If your EPLI coverage ends and you have a pending claim, your legal defense benefit may not cover the claim.

State Unemployment Tax Act (SUTA) filings. Employers will have to file new SUTA paperwork for the state they’re doing business in. When these changes to SUTA and other employer-paid taxes are made it could result in a tax bill — moving employees from a PEO to your own federal employer identification number effectively resets your taxes for the year.

Employee-related changes. Some of these changes will be more noticeable than others to employees. In addition to needing to elect new benefits, employees may also experience a blackout period on their 401(k) plans where they can’t make changes (employers may also have to pay additional 401(k) fees). Your employees may also need to fill out the typical new employee paperwork like I-9s and W-4s again.

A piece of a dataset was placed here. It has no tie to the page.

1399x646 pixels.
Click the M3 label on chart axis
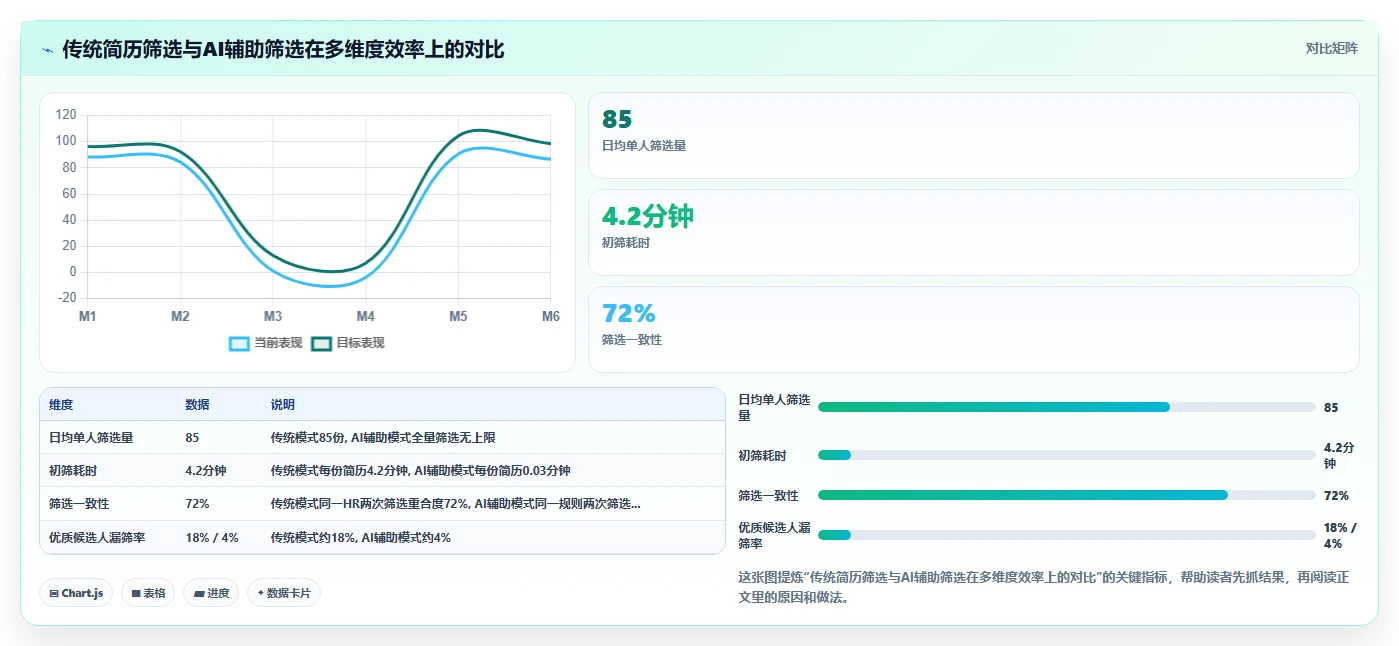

In addition, employees will receive two W-2s for the year you make the switch.

You also may need to adjust your employee handbook and have employees agree to it again if your old handbook references a co-employment relationship with your PEO. As with any changes that will affect your employees, you should communicate early and often so everyone knows what to expect.

It isn’t uncommon to need to unplug from a PEO. When it comes time to vary your employee benefits offering or you’ve outgrown it, you should know you won’t be the first to have to do so. But unwinding from a PEO relationship does take a significant amount of planning and organization, and a keen understanding of exactly what you might endure during the transition period.